AP Photo/Pablo Martinez Monsivais

Can Trump and Putin Save Nuclear Arms Control In Paris?

Their Nov. 11 meeting might just be their last chance.

U.S. President Donald Trump is expected to meet briefly with Russian President Vladimir Putin in Paris on Nov. 11, just weeks after announcing a misguided plan to scrap the 1987 Intermediate-Range Nuclear Forces Treaty. Unless Trump shifts gears, this could be the last chance to save INF — and nuclear arms control itself.

Public opposition to Trump’s INF announcement was swift and blunt. The European Union said, “The world doesn’t need a new arms race.” Sen. Bob Corker, R-Tenn., said that he hoped that “we’re not moving down the path to undo much of the nuclear arms control treaties that we have put in place.” And President Reagan’s secretary of state, George Schultz, who negotiated INF, said, “Now is not the time to build larger arsenals of nuclear weapons.”

This is not idle hype. If the INF Treaty collapses, National Security Advisor John Bolton, an ardent foe of bipartisan arms control, would shift his sights to the 2010 New START Treaty. And if New START is not extended by 2021, its lapse would, for the first time in 50 years, leave U.S. and Russian nuclear arsenals unconstrained by any verifiable limits. This would give Moscow free rein to build more nuclear weapons. The United States would respond in kind. A new nuclear arms race would ensue. The only winners in such a race would be defense contractors.

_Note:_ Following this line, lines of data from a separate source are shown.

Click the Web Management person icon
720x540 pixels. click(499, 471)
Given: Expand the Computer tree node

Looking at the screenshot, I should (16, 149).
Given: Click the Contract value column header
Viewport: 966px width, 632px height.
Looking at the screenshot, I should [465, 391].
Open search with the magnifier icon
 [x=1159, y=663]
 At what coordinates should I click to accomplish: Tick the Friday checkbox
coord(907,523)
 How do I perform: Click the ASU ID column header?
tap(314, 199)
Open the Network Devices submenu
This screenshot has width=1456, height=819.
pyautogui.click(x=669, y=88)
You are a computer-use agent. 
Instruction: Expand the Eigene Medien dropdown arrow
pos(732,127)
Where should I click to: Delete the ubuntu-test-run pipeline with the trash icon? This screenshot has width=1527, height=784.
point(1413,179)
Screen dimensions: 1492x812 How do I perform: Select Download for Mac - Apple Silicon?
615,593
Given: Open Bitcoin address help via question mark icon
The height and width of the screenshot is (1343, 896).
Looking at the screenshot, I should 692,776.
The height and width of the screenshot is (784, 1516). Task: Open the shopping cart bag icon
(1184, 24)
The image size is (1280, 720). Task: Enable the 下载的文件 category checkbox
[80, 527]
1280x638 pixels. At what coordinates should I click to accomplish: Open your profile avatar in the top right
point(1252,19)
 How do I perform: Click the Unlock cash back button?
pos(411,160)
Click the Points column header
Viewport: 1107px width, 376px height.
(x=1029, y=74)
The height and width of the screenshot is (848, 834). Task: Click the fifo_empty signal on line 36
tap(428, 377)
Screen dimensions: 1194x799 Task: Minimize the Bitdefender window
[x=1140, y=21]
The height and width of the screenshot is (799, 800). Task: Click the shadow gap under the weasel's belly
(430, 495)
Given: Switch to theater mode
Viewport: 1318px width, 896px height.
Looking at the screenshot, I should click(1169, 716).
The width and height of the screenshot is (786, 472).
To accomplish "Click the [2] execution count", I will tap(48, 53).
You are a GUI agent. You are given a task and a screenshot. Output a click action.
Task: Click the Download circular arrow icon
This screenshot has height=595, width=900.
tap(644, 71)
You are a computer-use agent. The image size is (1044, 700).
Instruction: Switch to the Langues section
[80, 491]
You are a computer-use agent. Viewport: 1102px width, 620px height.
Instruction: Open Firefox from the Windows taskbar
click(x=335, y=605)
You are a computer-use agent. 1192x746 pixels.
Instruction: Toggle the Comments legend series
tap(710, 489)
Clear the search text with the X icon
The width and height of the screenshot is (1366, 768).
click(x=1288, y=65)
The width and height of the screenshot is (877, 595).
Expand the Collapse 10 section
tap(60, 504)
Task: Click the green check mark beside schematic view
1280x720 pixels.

And it could get worse. The 1968 Nuclear Non-Proliferation Treaty, the historic deal that keeps The Bomb from spreading to yet more nations, is built on the premise that the U.S. and Russia will work to cut and eventually eliminate their arsenals. If that process now shifts into reverse, nations could begin to question their support for the NPT. The last thing we need is more states like North Korea seeking the bomb.

Related: This Army Missile Might be the Pentagon’s First Post-INF Weapon

Related: Four Perfectly Trump Reasons Why He Wants Out of the INF Treaty

Related: Nothing About Trashing the INFTreaty Makes the US Safer

We tend to forget that it was the United States that built the arms control framework—over decades, under Republican and Democratic presidents—because it serves our security interest to control the spread of nuclear weapons. We did not do this out of the good of our hearts. As Gen. John Hyten, commander of U.S. Strategic Command, told Congress last year, “bilateral, verifiable arms control agreements are essential to our ability to provide an effective deterrent.” A nuclear weapons free-for-all makes the world more dangerous and nuclear war more likely.

So, let’s not go back there. One nuclear arms race was one too many. The first step on the road to a saner future is to save the INF Treaty. Here’s how.

To start, the Trump administration needs to stop claiming that it has tried everything it can think of to get Russia back into compliance with INF. The day before Halloween, Defense Secretary James Mattis said, “We are doing everything we can to try to find any option. And if any of you have any good ideas please send me an email. It seems like every nut in America has my email address, I’m sure you can find it and send it to me.”

But, in reality, the United States has done very little to appeal to Moscow. True, Russia is reportedly in violation of INF, having deployed a prohibited cruise missile. However, Russia claims that U.S. missile interceptor deployments in Romania and Poland also violate the treaty by providing a base for U.S. Tomahawk cruise missiles. There is a potential deal here, but it does not appear that the U.S. side has pursued it with Moscow.

And now the door to diplomacy may be closing. On Friday, Russian Foreign Minister Sergei Lavrov said that Moscow is ready to discuss INF issues, “but as we understand it, the U.S. decision is final. It will be announced officially soon, and a six-month countdown will begin, after which the decision to terminate the [INF Treaty] will become a reality.”

President Trump should hold Bolton at bay and delay any decision on INF until he talks to Putin in Paris or later this month in Buenos Aires. There, Trump should offer to start the conversation on nuclear weapons that he and Putin discussed months ago in Helsinki. At that meeting, Trump said nuclear weapons are “the greatest threat of our world today,” and that “we have to do something about nuclear, and so that was a matter that we discussed actually in great detail, and President Putin agrees with me.” President Putin said Russia wanted to “work together…on the disarmament agenda,” including INF, New START, U.S. anti-missile systems, and weapons in space.

After they meet, the two nations should open a broad conversation about INF that takes into account both side’s concerns. They should extend New START and go beyond that to deeper arms reductions. If they do, they will inevitably bump into the issue of missile defense. Moscow still resents the Bush administration’s unilateral withdrawal from the Anti-Ballistic Missile Treaty in 2002. It was that fateful and senseless act, also orchestrated by Bolton, that set Moscow on its current course to undermine INF.

Like President Reagan and Premier Gorbachev before them, Trump and Putin could use their next meetings to forge a new, transformative partnership on nuclear weapons. It is time to bring arms control back into the spotlight.